“Famous Neighbors,” by K. Marvin Bruce

Dec 20th, 2014 | By | Category: Fiction, Prose

The Swamp Monsters’ barbecue was to die for. We’d been neighbors just long enough not to ask about the particular provenance of the hunks of meat they served. There are, after all, things you just don’t do in polite company.

A few, understated, worries scurried like skittish rats across blasé, unperturbed faces the day they moved in. Most of us had never awoken to lawns decorated with moist, white bones before, and a few association members wondered where Archimedes or Rumpleteezer had disappeared to, and it had never been like him or her to run off in the night. But who knows about the inner life of purebred dogs and cats? The Swamp Monsters were neighbors, not beasts.
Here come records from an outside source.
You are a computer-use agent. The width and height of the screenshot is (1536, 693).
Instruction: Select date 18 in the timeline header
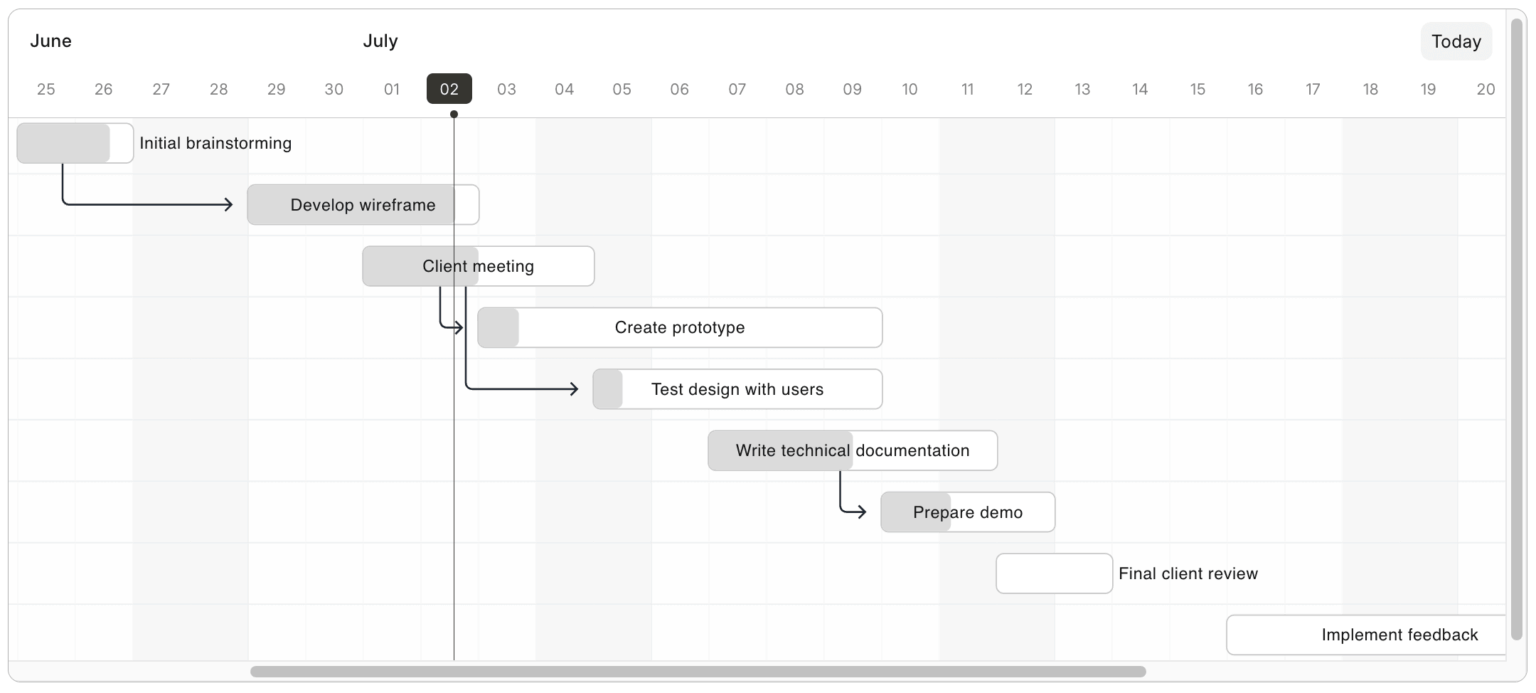click(1370, 89)
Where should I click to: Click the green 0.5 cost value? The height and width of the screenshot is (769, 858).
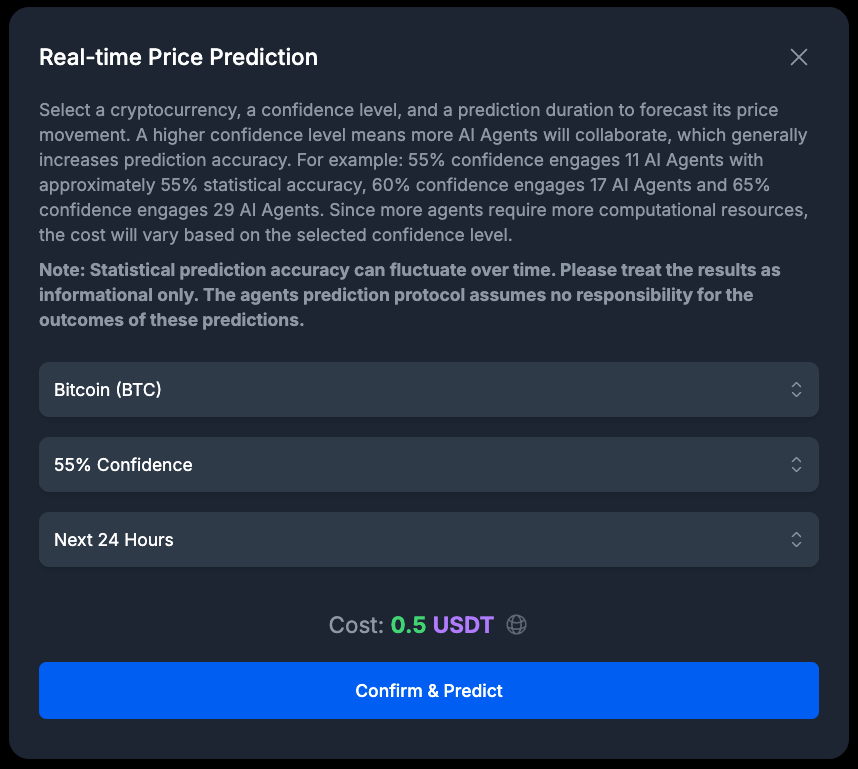coord(408,625)
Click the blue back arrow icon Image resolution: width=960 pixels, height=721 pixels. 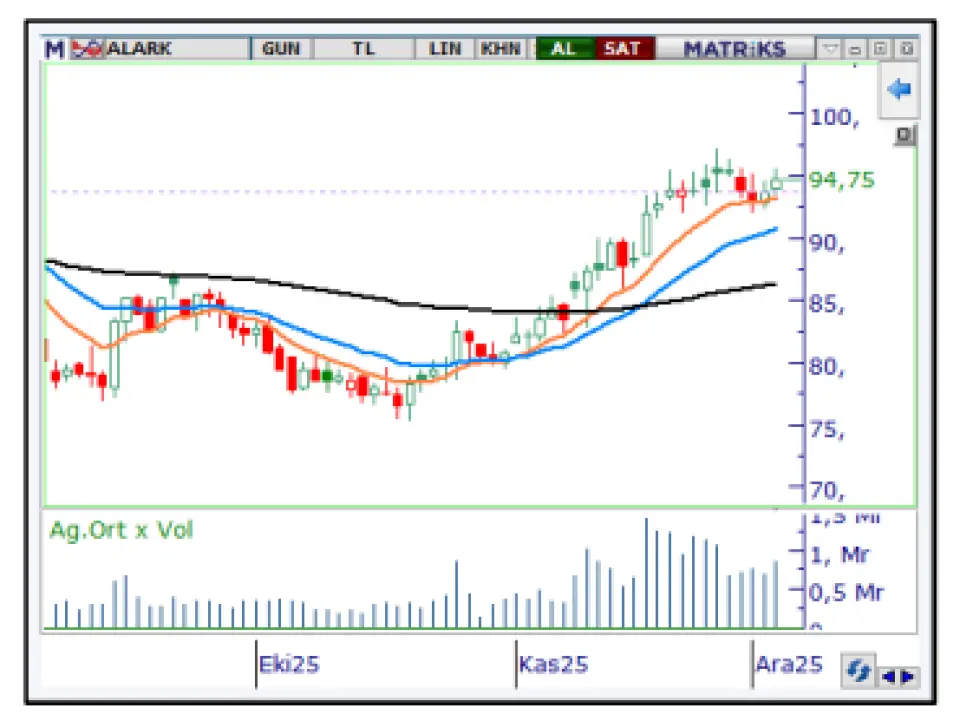coord(899,90)
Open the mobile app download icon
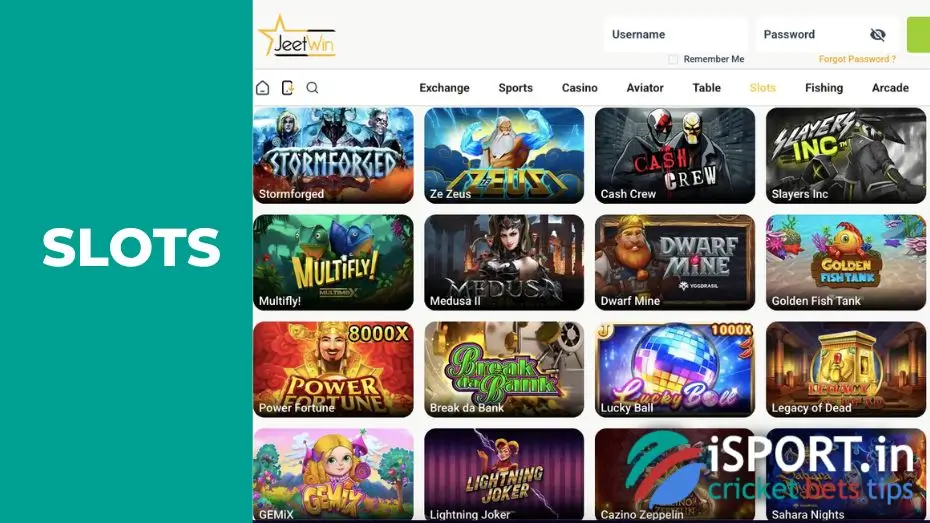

This is an exclusive community, after all. After the president of the neighborhood association telephoned the realtor’s office, ever so politely, he appeared just a touch humbled before us the next day. “They’re movie stars,” he explains. Well, it all makes sense. Thornfield Heights has certain earnings platforms that all the realtors know by heart. Artistic types like actors do settle here. Look at me—I’m a writer. Who am I to criticize the neighbors just because they have certain, ahem, grooming issues?

The population of the neighborhood has declined a little, by natural attrition rather than relocation. And the demographic has skewed a bit older. Charles, the president of the neighborhood association, recently commented on just how few well-behaved, cultured children appear regularly on their prim bicycles or with their freshly pressed ball uniforms any more. Some of the association with less-than-optimal community spirit insist that the Swamp Monsters be taken to court for their alleged offenses, a course of action to which I vigorously object. “You mean to say that they should be judged because of who they are?” I ask, incredulous. “In this day and age!” But the Trumps would listen to no reason, and our spotless streets and immaculate gardens were besmirched by the blight of a common police cruiser parked out front of our famous neighbors’ house. In broad daylight, no less. A group of the curious nonchalantly assembled at my home, which is next door to the Swamp Monsters, but not too close to be obvious. We stand on the uniformly green and military-cut front lawn with Manhattan ice teas and highballs, chatting ever so casually about the wondrous recovery of a bull market after too many bearish months. I’m afraid my sigh of relief is actually audible when the police emerge with no neighbors in custody. Think of the decline in property values! Mrs. Trump just can’t prevent herself, striding up to the officers and risking to make a scene. The police, jovial with a tint of jungle juice still titillating their on-duty breath, laugh aloud. “Monsters will be monsters,” they reason, and who can argue with logic like that?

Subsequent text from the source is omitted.